**Records for this task:**
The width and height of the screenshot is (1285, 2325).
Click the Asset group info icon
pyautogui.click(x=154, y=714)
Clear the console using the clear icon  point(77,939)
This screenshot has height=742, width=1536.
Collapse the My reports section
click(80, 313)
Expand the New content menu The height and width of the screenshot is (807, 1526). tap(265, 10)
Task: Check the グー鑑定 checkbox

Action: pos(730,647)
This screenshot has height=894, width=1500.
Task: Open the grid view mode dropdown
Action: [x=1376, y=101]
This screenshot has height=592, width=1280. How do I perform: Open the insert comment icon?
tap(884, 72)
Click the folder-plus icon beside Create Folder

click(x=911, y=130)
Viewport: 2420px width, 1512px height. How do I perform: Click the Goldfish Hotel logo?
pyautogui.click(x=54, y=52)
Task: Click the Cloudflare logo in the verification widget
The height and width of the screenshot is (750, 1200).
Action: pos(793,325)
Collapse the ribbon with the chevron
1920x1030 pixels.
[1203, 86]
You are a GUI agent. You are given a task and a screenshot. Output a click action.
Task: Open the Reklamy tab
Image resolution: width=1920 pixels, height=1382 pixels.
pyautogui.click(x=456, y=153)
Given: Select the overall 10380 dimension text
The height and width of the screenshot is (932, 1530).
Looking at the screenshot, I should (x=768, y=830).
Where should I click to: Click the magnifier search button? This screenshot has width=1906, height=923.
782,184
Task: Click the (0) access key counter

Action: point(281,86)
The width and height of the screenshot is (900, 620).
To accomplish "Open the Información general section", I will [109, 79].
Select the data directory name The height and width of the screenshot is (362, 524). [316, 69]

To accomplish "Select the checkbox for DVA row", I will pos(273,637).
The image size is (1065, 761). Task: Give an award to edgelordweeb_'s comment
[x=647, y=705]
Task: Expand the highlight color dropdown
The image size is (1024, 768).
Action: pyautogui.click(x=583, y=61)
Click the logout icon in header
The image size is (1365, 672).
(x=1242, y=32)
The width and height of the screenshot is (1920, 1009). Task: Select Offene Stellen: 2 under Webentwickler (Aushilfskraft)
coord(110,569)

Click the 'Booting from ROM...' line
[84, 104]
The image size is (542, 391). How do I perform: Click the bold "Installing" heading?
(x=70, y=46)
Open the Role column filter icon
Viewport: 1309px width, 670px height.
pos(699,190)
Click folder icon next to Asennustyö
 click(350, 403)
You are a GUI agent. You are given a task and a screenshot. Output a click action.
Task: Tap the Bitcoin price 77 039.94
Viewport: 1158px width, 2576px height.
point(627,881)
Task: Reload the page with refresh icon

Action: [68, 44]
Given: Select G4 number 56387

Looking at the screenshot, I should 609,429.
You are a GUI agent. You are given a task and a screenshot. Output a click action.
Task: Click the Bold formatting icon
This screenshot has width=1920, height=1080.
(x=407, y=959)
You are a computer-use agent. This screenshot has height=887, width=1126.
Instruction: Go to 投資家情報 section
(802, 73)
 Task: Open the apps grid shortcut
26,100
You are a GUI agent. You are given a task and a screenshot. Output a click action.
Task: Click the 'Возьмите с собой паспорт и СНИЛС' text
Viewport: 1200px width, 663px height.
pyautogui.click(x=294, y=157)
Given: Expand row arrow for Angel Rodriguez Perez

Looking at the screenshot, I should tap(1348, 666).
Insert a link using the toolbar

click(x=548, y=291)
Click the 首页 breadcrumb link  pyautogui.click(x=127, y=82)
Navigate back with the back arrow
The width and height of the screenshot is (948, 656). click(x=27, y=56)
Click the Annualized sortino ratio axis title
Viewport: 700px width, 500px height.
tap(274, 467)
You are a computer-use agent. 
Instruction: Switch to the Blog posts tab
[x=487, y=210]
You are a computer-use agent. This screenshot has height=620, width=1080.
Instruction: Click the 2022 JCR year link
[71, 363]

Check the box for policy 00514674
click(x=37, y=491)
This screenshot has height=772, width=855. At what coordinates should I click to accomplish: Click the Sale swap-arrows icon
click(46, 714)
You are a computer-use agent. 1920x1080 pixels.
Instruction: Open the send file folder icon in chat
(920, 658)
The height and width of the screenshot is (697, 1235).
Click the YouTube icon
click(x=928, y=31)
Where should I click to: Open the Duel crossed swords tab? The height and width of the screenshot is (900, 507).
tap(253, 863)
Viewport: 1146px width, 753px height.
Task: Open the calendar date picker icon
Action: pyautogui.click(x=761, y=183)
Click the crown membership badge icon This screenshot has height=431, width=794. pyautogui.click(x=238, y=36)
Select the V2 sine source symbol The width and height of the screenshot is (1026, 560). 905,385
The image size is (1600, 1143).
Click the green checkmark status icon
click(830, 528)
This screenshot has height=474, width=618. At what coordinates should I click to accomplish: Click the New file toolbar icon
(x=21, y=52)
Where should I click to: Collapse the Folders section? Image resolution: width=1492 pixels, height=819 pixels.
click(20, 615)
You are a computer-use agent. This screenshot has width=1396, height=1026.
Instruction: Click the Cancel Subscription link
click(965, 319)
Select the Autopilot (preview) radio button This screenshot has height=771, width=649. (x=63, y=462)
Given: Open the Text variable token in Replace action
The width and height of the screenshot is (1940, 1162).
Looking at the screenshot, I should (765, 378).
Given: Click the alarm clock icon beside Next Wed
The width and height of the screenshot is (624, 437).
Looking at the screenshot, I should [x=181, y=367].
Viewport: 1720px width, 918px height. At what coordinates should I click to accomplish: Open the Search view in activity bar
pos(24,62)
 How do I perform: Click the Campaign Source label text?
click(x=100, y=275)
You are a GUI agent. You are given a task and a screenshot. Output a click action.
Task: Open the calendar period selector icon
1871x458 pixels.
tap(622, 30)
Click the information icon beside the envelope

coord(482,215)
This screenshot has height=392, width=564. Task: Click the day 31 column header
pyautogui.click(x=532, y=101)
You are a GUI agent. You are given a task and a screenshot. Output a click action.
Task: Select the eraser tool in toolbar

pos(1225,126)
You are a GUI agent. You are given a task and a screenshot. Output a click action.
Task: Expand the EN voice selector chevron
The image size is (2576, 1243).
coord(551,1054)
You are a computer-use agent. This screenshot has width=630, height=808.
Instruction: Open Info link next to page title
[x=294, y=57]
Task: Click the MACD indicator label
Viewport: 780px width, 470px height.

**Task details:** Can you copy these entries line for line, with nothing changed?

**Reply to the exercise:**
The width and height of the screenshot is (1285, 2325).
Click the Asset group info icon
pyautogui.click(x=154, y=714)
Clear the console using the clear icon  point(77,939)
This screenshot has height=742, width=1536.
Collapse the My reports section
click(80, 313)
Expand the New content menu The height and width of the screenshot is (807, 1526). tap(265, 10)
Task: Check the グー鑑定 checkbox

Action: pos(730,647)
This screenshot has height=894, width=1500.
Task: Open the grid view mode dropdown
Action: [x=1376, y=101]
This screenshot has height=592, width=1280. How do I perform: Open the insert comment icon?
tap(884, 72)
Click the folder-plus icon beside Create Folder

click(x=911, y=130)
Viewport: 2420px width, 1512px height. How do I perform: Click the Goldfish Hotel logo?
pyautogui.click(x=54, y=52)
Task: Click the Cloudflare logo in the verification widget
The height and width of the screenshot is (750, 1200).
Action: pos(793,325)
Collapse the ribbon with the chevron
1920x1030 pixels.
[1203, 86]
You are a GUI agent. You are given a task and a screenshot. Output a click action.
Task: Open the Reklamy tab
Image resolution: width=1920 pixels, height=1382 pixels.
pyautogui.click(x=456, y=153)
Given: Select the overall 10380 dimension text
The height and width of the screenshot is (932, 1530).
Looking at the screenshot, I should (x=768, y=830).
Where should I click to: Click the magnifier search button? This screenshot has width=1906, height=923.
782,184
Task: Click the (0) access key counter

Action: point(281,86)
The width and height of the screenshot is (900, 620).
To accomplish "Open the Información general section", I will [109, 79].
Select the data directory name The height and width of the screenshot is (362, 524). [316, 69]

To accomplish "Select the checkbox for DVA row", I will pos(273,637).
The image size is (1065, 761). Task: Give an award to edgelordweeb_'s comment
[x=647, y=705]
Task: Expand the highlight color dropdown
The image size is (1024, 768).
Action: pyautogui.click(x=583, y=61)
Click the logout icon in header
The image size is (1365, 672).
(x=1242, y=32)
The width and height of the screenshot is (1920, 1009). Task: Select Offene Stellen: 2 under Webentwickler (Aushilfskraft)
coord(110,569)

Click the 'Booting from ROM...' line
[84, 104]
The image size is (542, 391). How do I perform: Click the bold "Installing" heading?
(x=70, y=46)
Open the Role column filter icon
Viewport: 1309px width, 670px height.
pos(699,190)
Click folder icon next to Asennustyö
 click(350, 403)
You are a GUI agent. You are given a task and a screenshot. Output a click action.
Task: Tap the Bitcoin price 77 039.94
Viewport: 1158px width, 2576px height.
point(627,881)
Task: Reload the page with refresh icon

Action: [68, 44]
Given: Select G4 number 56387

Looking at the screenshot, I should 609,429.
You are a GUI agent. You are given a task and a screenshot. Output a click action.
Task: Click the Bold formatting icon
This screenshot has width=1920, height=1080.
(x=407, y=959)
You are a computer-use agent. This screenshot has height=887, width=1126.
Instruction: Go to 投資家情報 section
(802, 73)
 Task: Open the apps grid shortcut
26,100
You are a GUI agent. You are given a task and a screenshot. Output a click action.
Task: Click the 'Возьмите с собой паспорт и СНИЛС' text
Viewport: 1200px width, 663px height.
pyautogui.click(x=294, y=157)
Given: Expand row arrow for Angel Rodriguez Perez

Looking at the screenshot, I should tap(1348, 666).
Insert a link using the toolbar

click(x=548, y=291)
Click the 首页 breadcrumb link  pyautogui.click(x=127, y=82)
Navigate back with the back arrow
The width and height of the screenshot is (948, 656). click(x=27, y=56)
Click the Annualized sortino ratio axis title
Viewport: 700px width, 500px height.
tap(274, 467)
You are a computer-use agent. 
Instruction: Switch to the Blog posts tab
[x=487, y=210]
You are a computer-use agent. This screenshot has height=620, width=1080.
Instruction: Click the 2022 JCR year link
[71, 363]

Check the box for policy 00514674
click(x=37, y=491)
This screenshot has height=772, width=855. At what coordinates should I click to accomplish: Click the Sale swap-arrows icon
click(46, 714)
You are a computer-use agent. 1920x1080 pixels.
Instruction: Open the send file folder icon in chat
(920, 658)
The height and width of the screenshot is (697, 1235).
Click the YouTube icon
click(x=928, y=31)
Where should I click to: Open the Duel crossed swords tab? The height and width of the screenshot is (900, 507).
tap(253, 863)
Viewport: 1146px width, 753px height.
Task: Open the calendar date picker icon
Action: pyautogui.click(x=761, y=183)
Click the crown membership badge icon This screenshot has height=431, width=794. pyautogui.click(x=238, y=36)
Select the V2 sine source symbol The width and height of the screenshot is (1026, 560). 905,385
The image size is (1600, 1143).
Click the green checkmark status icon
click(830, 528)
This screenshot has height=474, width=618. At what coordinates should I click to accomplish: Click the New file toolbar icon
(x=21, y=52)
Where should I click to: Collapse the Folders section? Image resolution: width=1492 pixels, height=819 pixels.
click(20, 615)
You are a computer-use agent. This screenshot has width=1396, height=1026.
Instruction: Click the Cancel Subscription link
click(965, 319)
Select the Autopilot (preview) radio button This screenshot has height=771, width=649. (x=63, y=462)
Given: Open the Text variable token in Replace action
The width and height of the screenshot is (1940, 1162).
Looking at the screenshot, I should (765, 378).
Given: Click the alarm clock icon beside Next Wed
The width and height of the screenshot is (624, 437).
Looking at the screenshot, I should [x=181, y=367].
Viewport: 1720px width, 918px height. At what coordinates should I click to accomplish: Open the Search view in activity bar
pos(24,62)
 How do I perform: Click the Campaign Source label text?
click(x=100, y=275)
You are a GUI agent. You are given a task and a screenshot. Output a click action.
Task: Open the calendar period selector icon
1871x458 pixels.
tap(622, 30)
Click the information icon beside the envelope

coord(482,215)
This screenshot has height=392, width=564. Task: Click the day 31 column header
pyautogui.click(x=532, y=101)
You are a GUI agent. You are given a task and a screenshot. Output a click action.
Task: Select the eraser tool in toolbar

pos(1225,126)
You are a GUI agent. You are given a task and a screenshot. Output a click action.
Task: Expand the EN voice selector chevron
The image size is (2576, 1243).
coord(551,1054)
You are a computer-use agent. This screenshot has width=630, height=808.
Instruction: Open Info link next to page title
[x=294, y=57]
Task: Click the MACD indicator label
Viewport: 780px width, 470px height.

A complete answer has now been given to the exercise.